Department for Children, Schools and Families (DCSF) was a department of the UK government, between 2007 and 2010, responsible for issues affecting people in England up to the age of 19, including child protection and education. DCSF was replaced by the Department for Education after the change of government following the 2010 General Election.

The department was led by the Secretary of State for Children, Schools and Families.

The expenditure, administration and policy of the department was scrutinised by the Children, Schools and Families Select Committee.

==History and responsibilities==
DCSF was created on 28 June 2007 following the demerger of the Department for Education and Skills (DfES). The department was led by Ed Balls. The Permanent Secretary was David Bell.

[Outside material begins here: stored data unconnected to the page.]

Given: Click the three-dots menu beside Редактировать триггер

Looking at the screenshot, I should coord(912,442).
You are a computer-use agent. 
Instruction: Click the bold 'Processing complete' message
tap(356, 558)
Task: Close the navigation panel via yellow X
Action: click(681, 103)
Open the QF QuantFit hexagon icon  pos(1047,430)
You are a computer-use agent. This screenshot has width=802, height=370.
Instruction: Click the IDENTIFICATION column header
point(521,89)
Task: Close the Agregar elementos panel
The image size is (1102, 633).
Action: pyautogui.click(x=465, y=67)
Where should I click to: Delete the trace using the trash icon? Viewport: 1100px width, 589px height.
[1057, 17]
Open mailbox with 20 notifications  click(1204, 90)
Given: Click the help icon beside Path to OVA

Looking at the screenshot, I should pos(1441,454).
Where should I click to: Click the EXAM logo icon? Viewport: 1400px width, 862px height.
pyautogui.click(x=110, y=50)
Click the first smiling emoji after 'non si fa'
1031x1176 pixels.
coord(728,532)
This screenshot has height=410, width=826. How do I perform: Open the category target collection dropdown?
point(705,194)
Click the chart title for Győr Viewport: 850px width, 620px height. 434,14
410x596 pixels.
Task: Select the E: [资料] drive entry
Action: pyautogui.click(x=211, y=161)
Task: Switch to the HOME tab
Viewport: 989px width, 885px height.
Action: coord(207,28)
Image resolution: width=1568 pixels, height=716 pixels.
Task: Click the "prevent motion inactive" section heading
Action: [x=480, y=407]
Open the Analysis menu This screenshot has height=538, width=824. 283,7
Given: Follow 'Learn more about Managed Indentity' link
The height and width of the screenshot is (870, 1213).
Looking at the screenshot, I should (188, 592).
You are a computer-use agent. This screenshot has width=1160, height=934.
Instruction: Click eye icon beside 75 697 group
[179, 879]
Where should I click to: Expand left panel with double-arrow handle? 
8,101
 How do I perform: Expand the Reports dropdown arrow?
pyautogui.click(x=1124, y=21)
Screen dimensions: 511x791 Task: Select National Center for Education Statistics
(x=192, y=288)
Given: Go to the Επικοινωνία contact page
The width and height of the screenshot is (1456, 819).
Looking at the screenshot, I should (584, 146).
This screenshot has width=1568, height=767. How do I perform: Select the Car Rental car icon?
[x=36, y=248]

The department was responsible for coordinating work across Government relevant to youth justice, the respect agenda and family policy, while also taking over responsibility for education policy up to the age of 19 in England from the Department for Education and Skills, with the Secretary of State for Innovation, Universities and Skills being responsible for education after that age.

Other education functions of the former DCSF were taken over by the Department for Business, Innovation and Skills (originally the Department for Innovation, Universities and Skills, since merged with Department for Business, Enterprise and Regulatory Reform).

DCSF was directly responsible for state schools in England. The Minister of State for Schools and Learning was the minister in charge.

The department employed over 2,500 staff.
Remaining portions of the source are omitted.